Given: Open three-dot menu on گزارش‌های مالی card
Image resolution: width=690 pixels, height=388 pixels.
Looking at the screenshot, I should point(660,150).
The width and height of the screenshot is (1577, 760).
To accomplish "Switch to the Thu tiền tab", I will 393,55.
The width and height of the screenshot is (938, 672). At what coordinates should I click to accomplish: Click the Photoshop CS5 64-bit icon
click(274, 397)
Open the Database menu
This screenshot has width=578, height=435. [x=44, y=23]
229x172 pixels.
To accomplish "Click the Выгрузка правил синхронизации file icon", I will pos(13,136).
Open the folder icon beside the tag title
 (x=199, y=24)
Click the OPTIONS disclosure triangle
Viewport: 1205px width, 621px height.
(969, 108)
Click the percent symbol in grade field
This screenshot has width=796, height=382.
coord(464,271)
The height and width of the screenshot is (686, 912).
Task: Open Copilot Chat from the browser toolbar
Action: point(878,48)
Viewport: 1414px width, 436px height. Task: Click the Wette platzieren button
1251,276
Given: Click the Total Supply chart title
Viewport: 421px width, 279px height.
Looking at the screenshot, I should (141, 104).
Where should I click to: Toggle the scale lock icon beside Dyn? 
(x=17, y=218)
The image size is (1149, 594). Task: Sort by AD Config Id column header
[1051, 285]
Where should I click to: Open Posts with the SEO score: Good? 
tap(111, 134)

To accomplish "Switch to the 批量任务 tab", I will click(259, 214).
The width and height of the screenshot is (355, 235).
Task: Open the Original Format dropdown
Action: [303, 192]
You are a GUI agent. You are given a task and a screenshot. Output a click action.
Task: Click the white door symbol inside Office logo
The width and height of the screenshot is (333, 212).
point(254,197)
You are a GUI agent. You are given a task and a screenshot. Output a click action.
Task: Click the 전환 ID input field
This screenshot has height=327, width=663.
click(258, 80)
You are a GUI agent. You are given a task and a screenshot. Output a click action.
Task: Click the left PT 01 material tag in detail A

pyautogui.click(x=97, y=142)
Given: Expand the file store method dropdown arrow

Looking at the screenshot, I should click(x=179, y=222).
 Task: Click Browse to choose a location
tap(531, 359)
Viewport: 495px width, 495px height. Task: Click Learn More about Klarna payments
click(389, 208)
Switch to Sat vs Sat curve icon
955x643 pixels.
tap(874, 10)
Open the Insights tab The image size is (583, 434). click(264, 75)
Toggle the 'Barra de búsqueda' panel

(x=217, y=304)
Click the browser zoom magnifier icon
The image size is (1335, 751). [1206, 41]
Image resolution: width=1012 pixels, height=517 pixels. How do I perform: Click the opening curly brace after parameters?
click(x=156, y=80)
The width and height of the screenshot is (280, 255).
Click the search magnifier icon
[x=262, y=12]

__PROBLEM DETAILS__: The listing above is to be restated word for word.

__SOLUTION TO THIS PROBLEM__:
Given: Open three-dot menu on گزارش‌های مالی card
Image resolution: width=690 pixels, height=388 pixels.
Looking at the screenshot, I should point(660,150).
The width and height of the screenshot is (1577, 760).
To accomplish "Switch to the Thu tiền tab", I will 393,55.
The width and height of the screenshot is (938, 672). At what coordinates should I click to accomplish: Click the Photoshop CS5 64-bit icon
click(274, 397)
Open the Database menu
This screenshot has width=578, height=435. [x=44, y=23]
229x172 pixels.
To accomplish "Click the Выгрузка правил синхронизации file icon", I will pos(13,136).
Open the folder icon beside the tag title
 (x=199, y=24)
Click the OPTIONS disclosure triangle
Viewport: 1205px width, 621px height.
(969, 108)
Click the percent symbol in grade field
This screenshot has width=796, height=382.
coord(464,271)
The height and width of the screenshot is (686, 912).
Task: Open Copilot Chat from the browser toolbar
Action: point(878,48)
Viewport: 1414px width, 436px height. Task: Click the Wette platzieren button
1251,276
Given: Click the Total Supply chart title
Viewport: 421px width, 279px height.
Looking at the screenshot, I should (141, 104).
Where should I click to: Toggle the scale lock icon beside Dyn? 
(x=17, y=218)
The image size is (1149, 594). Task: Sort by AD Config Id column header
[1051, 285]
Where should I click to: Open Posts with the SEO score: Good? 
tap(111, 134)

To accomplish "Switch to the 批量任务 tab", I will click(259, 214).
The width and height of the screenshot is (355, 235).
Task: Open the Original Format dropdown
Action: [303, 192]
You are a GUI agent. You are given a task and a screenshot. Output a click action.
Task: Click the white door symbol inside Office logo
The width and height of the screenshot is (333, 212).
point(254,197)
You are a GUI agent. You are given a task and a screenshot. Output a click action.
Task: Click the 전환 ID input field
This screenshot has height=327, width=663.
click(258, 80)
You are a GUI agent. You are given a task and a screenshot. Output a click action.
Task: Click the left PT 01 material tag in detail A

pyautogui.click(x=97, y=142)
Given: Expand the file store method dropdown arrow

Looking at the screenshot, I should click(x=179, y=222).
 Task: Click Browse to choose a location
tap(531, 359)
Viewport: 495px width, 495px height. Task: Click Learn More about Klarna payments
click(389, 208)
Switch to Sat vs Sat curve icon
955x643 pixels.
tap(874, 10)
Open the Insights tab The image size is (583, 434). click(264, 75)
Toggle the 'Barra de búsqueda' panel

(x=217, y=304)
Click the browser zoom magnifier icon
The image size is (1335, 751). [1206, 41]
Image resolution: width=1012 pixels, height=517 pixels. How do I perform: Click the opening curly brace after parameters?
click(x=156, y=80)
The width and height of the screenshot is (280, 255).
Click the search magnifier icon
[x=262, y=12]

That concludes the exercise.